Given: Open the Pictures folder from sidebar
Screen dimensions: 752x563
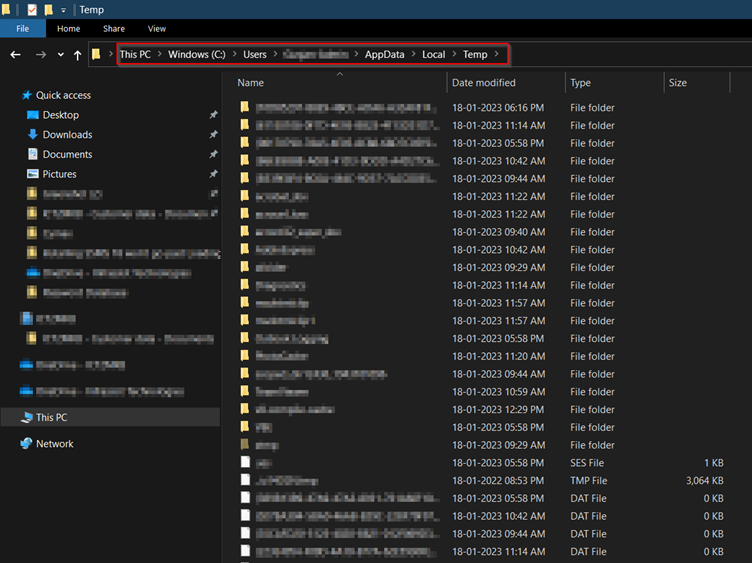Looking at the screenshot, I should point(59,174).
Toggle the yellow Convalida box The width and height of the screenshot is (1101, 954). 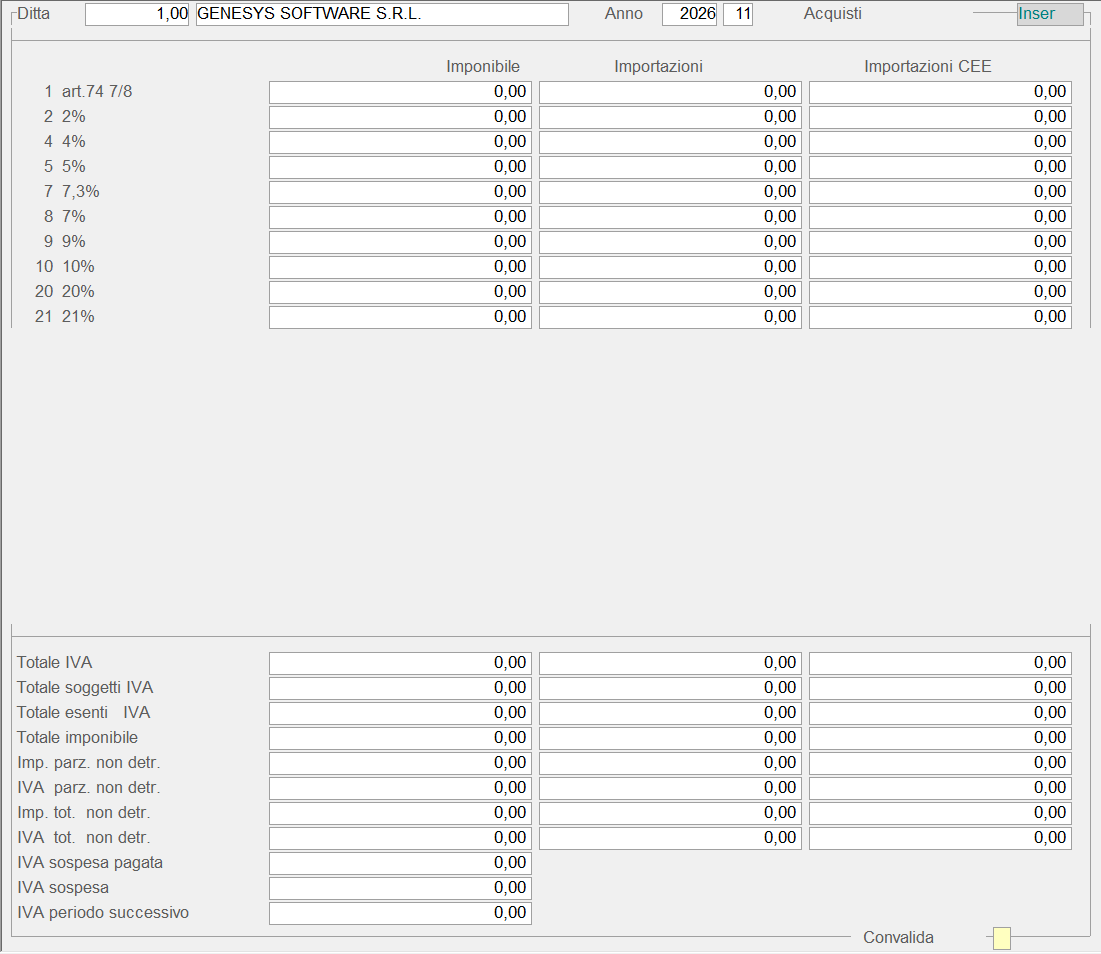[x=1001, y=938]
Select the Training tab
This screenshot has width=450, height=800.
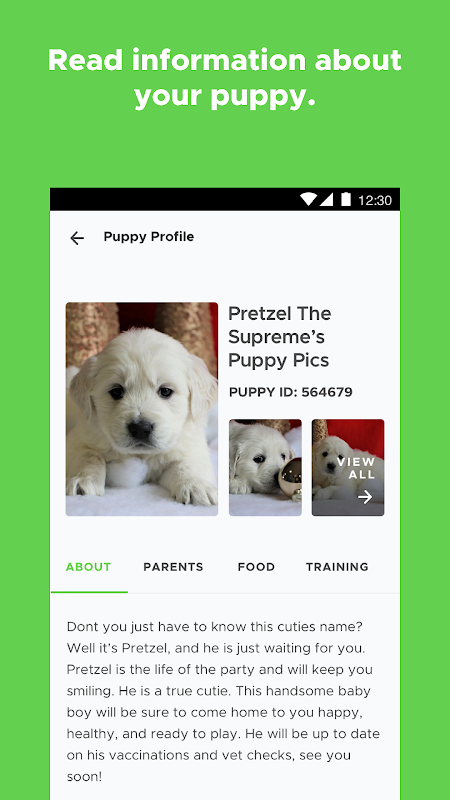337,567
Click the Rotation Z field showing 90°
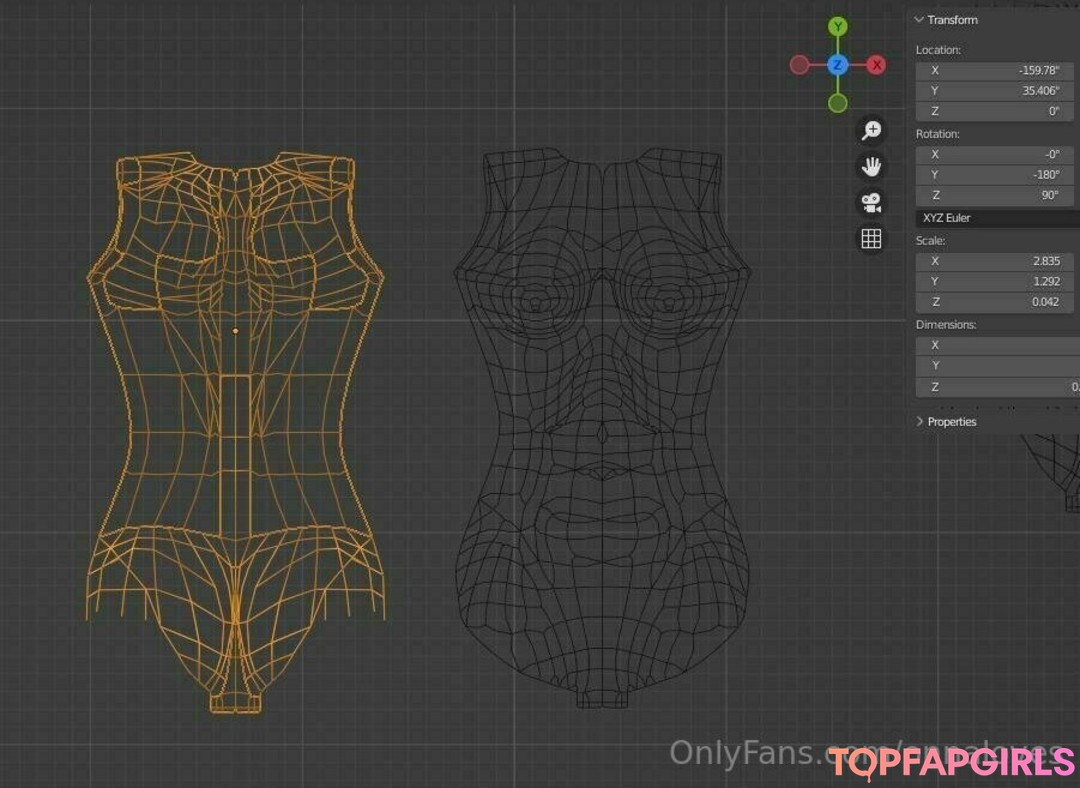The image size is (1080, 788). (997, 196)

══════

== What to work on ==
Copy out the lines from the one containing "Select the Training tab" through the last line, keeping that first line and every line after it. Omit the pictures from your answer.

== Answer to this exercise ==
Select the Training tab
This screenshot has width=450, height=800.
337,567
Click the Rotation Z field showing 90°
The image size is (1080, 788). (997, 196)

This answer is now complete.